Before AI can guide human conversation, conversational state must be made legible. A real-time system that maps client language into structured, confidence-gated insight during the session, not after.
General-purpose transcription tools capture what was said. They don't distinguish signal from noise, client language from coach language, or a passing remark from a recurring theme. The result is a wall of text that requires a human to re-read, re-interpret, and manually extract what mattered.
For a coach managing multiple clients across dozens of sessions, that cognitive load compounds. And for an AI system meant to support coaching between sessions, unstructured transcripts are unusable.
Client phrases extracted verbatim and mapped spatially by meaning, not time. Confidence-gated so only signal surfaces automatically. Coach retains full override authority at every layer.
Not a summary of what happened.
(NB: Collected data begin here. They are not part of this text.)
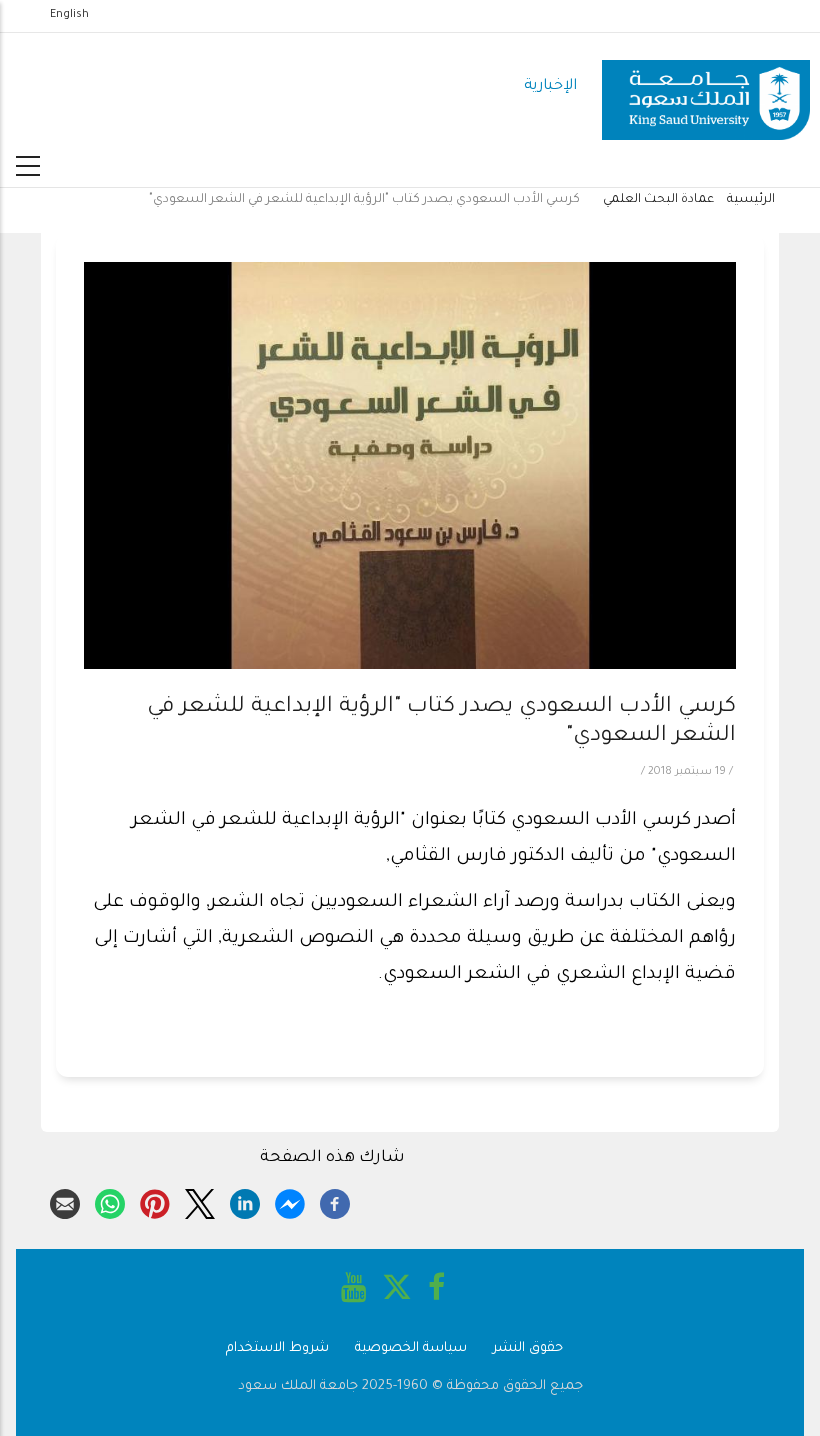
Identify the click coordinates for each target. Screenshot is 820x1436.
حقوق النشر (528, 1348)
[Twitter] (200, 1201)
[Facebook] (335, 1201)
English (69, 15)
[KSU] (706, 87)
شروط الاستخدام (277, 1348)
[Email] (65, 1201)
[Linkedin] (245, 1201)
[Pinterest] (155, 1201)
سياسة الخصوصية (411, 1348)
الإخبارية (550, 86)
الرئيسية (751, 200)
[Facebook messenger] (290, 1201)
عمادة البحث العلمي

A structured view of what was said — legible to the coach and to downstream AI systems.
“The problem wasn’t capturing the conversation. It was making the conversation legible to a system without making the coach feel surveilled.”
The system processes live Zoom transcripts in real time, extracting meaningful phrases from client speech, classifying them by quadrant, and plotting them spatially. Only phrases that clear the confidence threshold surface on the map — everything else stays in the list layer for coach review.
Conversation Map · Executive Coaching Session
The pipeline moves from raw transcript to structured spatial insight in four deterministic steps. Each layer is auditable — the coach can see not just what surfaced, but why, and override any classification.
Layer 01
Extraction
Phrase extraction
Confidence ≥ 0.6
Max 2 phrases / utterance
Cross-quadrant allowed
Layer 02
Classification
Quadrant assignment
Confidence ≥ 0.7
Below threshold → list only
No opaque black-box routing
Layer 03
Ranking
Exact recurrence
Normalized match
Recurring themes surface first
Coach override preserved
Layer 04
Spatial Mapping
Quadrant as structure
Recurrence drives proximity
Inline quadrant override
Human authority final
Zoom API integration feeds live transcript data into the Python/FastAPI backend. The React/Next.js frontend renders the conversation map in real time, updating as the session progresses without interrupting the coach's attention.
Four non-negotiables that shaped every decision — from confidence thresholds to what the map shows at a glance.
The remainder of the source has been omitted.